● Set exercise:
Could you repeat, word for word, the lines of the data below, starting with the line that contains "Click the settings" and going on through the line that contains "Looking at the screenshot, I should [446, 229].", with both of those lines included?

[Stored items from a collection]

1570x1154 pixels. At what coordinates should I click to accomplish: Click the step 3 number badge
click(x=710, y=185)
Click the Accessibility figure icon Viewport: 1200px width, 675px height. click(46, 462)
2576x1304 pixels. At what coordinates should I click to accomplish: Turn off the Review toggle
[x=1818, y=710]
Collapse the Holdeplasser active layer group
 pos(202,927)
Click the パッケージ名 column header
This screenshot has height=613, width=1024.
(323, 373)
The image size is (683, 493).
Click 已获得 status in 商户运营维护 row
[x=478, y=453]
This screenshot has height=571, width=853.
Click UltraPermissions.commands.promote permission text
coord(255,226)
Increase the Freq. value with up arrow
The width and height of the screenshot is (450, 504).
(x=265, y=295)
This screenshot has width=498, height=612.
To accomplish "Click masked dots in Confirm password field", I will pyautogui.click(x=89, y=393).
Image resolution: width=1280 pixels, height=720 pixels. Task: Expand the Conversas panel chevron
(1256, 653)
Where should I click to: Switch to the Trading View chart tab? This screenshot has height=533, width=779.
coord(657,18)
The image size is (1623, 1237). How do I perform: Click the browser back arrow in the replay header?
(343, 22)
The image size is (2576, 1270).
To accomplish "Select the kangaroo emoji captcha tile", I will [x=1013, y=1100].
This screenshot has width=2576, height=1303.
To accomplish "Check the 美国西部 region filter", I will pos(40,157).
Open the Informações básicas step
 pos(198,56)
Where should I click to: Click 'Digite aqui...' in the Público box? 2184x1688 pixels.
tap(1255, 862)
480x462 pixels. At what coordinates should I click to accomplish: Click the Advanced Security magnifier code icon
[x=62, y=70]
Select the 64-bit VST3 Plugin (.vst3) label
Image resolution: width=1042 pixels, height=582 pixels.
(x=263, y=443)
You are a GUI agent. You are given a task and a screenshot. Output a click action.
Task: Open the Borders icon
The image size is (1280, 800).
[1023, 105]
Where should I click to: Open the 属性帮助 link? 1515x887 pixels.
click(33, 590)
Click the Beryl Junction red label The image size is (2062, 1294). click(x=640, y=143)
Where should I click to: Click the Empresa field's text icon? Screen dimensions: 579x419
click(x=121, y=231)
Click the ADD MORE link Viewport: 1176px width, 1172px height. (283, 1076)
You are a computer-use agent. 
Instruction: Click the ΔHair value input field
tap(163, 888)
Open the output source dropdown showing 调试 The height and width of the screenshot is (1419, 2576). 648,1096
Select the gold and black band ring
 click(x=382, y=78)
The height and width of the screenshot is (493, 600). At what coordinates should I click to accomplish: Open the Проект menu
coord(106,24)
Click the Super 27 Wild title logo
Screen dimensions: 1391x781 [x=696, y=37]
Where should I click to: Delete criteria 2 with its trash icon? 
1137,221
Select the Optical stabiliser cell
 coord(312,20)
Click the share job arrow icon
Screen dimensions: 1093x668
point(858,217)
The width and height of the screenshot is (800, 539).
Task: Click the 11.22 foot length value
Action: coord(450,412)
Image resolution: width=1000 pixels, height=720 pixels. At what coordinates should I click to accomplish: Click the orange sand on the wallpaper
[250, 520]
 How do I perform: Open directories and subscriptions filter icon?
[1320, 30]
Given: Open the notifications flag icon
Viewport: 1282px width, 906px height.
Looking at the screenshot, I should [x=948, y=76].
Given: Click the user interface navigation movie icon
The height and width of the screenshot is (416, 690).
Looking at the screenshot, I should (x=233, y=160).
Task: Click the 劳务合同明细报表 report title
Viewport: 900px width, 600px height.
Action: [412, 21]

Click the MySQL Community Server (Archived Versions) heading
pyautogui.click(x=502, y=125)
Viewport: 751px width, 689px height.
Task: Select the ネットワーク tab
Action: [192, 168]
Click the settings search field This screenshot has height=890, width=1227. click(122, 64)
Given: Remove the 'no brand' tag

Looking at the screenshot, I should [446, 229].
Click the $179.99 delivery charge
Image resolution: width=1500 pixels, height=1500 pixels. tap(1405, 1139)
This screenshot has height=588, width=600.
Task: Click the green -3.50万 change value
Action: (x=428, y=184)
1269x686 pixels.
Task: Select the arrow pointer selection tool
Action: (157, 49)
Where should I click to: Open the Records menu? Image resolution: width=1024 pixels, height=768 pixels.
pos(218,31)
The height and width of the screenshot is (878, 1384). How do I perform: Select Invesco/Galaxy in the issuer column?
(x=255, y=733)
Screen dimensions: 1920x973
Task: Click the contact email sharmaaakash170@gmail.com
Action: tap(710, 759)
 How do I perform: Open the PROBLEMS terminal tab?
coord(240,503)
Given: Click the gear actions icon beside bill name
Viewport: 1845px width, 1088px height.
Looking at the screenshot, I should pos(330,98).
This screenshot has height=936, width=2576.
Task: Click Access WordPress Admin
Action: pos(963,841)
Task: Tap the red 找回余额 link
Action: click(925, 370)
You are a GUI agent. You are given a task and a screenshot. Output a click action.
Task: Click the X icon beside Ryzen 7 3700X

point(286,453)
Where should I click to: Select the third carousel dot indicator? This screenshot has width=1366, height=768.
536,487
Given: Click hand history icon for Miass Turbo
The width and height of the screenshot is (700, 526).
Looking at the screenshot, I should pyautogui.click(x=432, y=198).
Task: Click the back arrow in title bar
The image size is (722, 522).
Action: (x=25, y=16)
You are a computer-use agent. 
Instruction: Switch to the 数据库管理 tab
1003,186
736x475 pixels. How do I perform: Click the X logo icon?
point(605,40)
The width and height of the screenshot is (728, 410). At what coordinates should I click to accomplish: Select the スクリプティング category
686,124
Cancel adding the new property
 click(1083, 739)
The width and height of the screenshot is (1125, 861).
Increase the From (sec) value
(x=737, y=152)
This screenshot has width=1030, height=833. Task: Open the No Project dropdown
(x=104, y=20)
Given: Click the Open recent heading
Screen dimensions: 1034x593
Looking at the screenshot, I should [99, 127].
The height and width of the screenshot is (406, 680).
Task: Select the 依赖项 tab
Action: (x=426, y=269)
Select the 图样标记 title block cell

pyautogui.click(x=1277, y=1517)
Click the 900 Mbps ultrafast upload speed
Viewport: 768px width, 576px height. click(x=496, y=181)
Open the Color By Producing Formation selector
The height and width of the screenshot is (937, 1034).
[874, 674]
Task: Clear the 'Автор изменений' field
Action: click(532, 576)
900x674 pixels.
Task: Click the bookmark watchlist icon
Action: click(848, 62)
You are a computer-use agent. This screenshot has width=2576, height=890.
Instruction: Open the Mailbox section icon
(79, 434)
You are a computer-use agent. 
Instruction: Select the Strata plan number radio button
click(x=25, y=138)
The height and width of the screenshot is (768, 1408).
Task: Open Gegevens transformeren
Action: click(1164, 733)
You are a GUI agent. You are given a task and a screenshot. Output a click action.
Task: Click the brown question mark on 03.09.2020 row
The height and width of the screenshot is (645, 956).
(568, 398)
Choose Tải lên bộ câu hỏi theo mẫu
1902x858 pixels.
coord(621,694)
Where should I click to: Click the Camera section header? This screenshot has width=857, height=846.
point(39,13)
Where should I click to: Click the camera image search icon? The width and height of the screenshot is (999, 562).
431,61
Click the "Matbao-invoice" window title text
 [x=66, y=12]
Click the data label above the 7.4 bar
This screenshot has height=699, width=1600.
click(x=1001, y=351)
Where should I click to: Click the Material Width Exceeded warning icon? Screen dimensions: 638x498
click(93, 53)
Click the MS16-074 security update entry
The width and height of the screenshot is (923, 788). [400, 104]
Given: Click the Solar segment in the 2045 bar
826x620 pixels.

● Finished task:
Click the settings search field This screenshot has height=890, width=1227. click(122, 64)
Given: Remove the 'no brand' tag

Looking at the screenshot, I should [446, 229].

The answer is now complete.